As you can well surmise, operational intelligence has the edge when it comes to you getting the jump on the competition. And, if you are already leveraging BI in your organization, you are well-equipped to take advantage of OIs significant benefits.
What is operational intelligence?
The origins of operational intelligence can be traced back to military operations and to a strategist and US Air Force fighter pilot named John Richard Boyd. Boyd’s key concept, as it relates to OI, was called the OODA loop, (observe, orient, decide, act), a decision cycle that was applied to combat operations and a process that favors agility over brute strength in dealing with an adversary.
Today, this concept has evolved into operational intelligence and has been in common practice in areas that include litigation, law enforcement, the military, and in business, where it can be described as immediate business intelligence gleaned from your ongoing operational functions. As it is delivered in real-time, OI enables your stakeholders to take immediate action and strike while the proverbial iron is hot.
Some of the common uses for operational intelligence in data-driven business operations include:
- Delivering product recommendations to an online shopper
- Alerting IT to potential problems or imminent system downtime
- Predicting and preventing cyber-attacks
- What is the status of an item or part right now?
- Or any data-driven task that requires immediate action or attention
Why you need OI … and BI
BI has driven efficiencies and greater profitability in just about every industry. It integrates with enterprise systems to provide context between historical data and current operations with regard to business goals. BI focuses on data events that affect the bottom line, meaning that stakeholders gain insight into where they are gaining and where they might be leaving money on the table. All good.

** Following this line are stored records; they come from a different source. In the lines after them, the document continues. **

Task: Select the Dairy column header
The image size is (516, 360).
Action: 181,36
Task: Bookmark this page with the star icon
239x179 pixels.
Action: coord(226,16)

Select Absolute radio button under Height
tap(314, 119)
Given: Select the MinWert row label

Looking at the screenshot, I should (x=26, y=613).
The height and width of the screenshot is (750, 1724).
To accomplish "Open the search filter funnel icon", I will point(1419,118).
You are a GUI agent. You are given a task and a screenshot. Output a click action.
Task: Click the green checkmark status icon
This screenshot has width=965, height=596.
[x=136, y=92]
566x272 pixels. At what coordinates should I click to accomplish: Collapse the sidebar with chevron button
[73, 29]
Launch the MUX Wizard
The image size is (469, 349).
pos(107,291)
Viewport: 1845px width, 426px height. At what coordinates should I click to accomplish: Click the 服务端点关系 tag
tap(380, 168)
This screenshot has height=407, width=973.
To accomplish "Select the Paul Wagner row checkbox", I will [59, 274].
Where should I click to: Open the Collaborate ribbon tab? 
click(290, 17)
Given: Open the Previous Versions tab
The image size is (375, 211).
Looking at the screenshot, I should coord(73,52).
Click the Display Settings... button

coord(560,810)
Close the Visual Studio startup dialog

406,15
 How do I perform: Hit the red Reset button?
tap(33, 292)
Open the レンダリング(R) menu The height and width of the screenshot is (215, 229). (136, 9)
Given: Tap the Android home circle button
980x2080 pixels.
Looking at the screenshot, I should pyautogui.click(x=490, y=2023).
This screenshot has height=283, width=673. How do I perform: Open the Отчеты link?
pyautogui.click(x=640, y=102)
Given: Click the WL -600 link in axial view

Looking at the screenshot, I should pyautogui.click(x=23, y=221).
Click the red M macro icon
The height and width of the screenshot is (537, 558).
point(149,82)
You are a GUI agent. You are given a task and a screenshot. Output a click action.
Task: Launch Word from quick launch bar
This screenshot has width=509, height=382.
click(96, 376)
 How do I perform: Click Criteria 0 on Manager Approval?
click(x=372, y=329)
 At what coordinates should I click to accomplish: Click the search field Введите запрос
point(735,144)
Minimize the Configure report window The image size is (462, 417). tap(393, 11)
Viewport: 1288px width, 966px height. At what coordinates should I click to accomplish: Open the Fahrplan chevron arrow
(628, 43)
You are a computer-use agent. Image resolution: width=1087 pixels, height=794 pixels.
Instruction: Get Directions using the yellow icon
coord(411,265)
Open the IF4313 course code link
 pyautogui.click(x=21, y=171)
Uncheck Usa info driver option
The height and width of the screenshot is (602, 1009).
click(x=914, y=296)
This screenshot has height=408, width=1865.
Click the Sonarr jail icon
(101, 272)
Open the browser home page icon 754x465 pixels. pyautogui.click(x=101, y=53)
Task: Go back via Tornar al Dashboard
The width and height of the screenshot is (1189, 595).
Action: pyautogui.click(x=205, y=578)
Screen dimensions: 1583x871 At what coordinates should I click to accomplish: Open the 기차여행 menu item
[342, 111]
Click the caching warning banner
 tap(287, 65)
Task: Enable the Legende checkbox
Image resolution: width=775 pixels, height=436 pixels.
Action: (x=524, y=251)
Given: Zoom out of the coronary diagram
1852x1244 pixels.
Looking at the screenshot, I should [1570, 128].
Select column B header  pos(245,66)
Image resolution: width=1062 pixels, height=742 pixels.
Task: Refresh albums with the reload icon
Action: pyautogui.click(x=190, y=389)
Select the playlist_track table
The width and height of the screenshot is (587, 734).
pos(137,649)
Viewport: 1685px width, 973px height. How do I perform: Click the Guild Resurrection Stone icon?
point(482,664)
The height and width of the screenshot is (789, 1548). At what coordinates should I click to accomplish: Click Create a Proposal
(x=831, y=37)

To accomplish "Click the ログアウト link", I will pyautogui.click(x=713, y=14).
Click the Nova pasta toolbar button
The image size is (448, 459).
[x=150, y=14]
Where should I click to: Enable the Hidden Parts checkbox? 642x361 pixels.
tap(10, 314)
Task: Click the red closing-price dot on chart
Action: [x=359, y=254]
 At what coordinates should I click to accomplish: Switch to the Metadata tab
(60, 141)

What BI doesn’t do, however, is give enough insight into operational data. Today’s businesses often leverage multiple sales channels to achieve their objectives and with changing regulatory environments and all kind of disparate networks, suppliers, vendors, and data sources, managing the business environment become much more complex and difficult to manage.
Operational intelligence, essentially, closes the loop between events that have happened in the past and those that are happening now, providing decision-makers with a major advantage in the effort for market domination.
Of course, OI does not eliminate the need for BI. Your team will still need the reports and analytics that BI delivers so that they can affect change within and throughout the organization.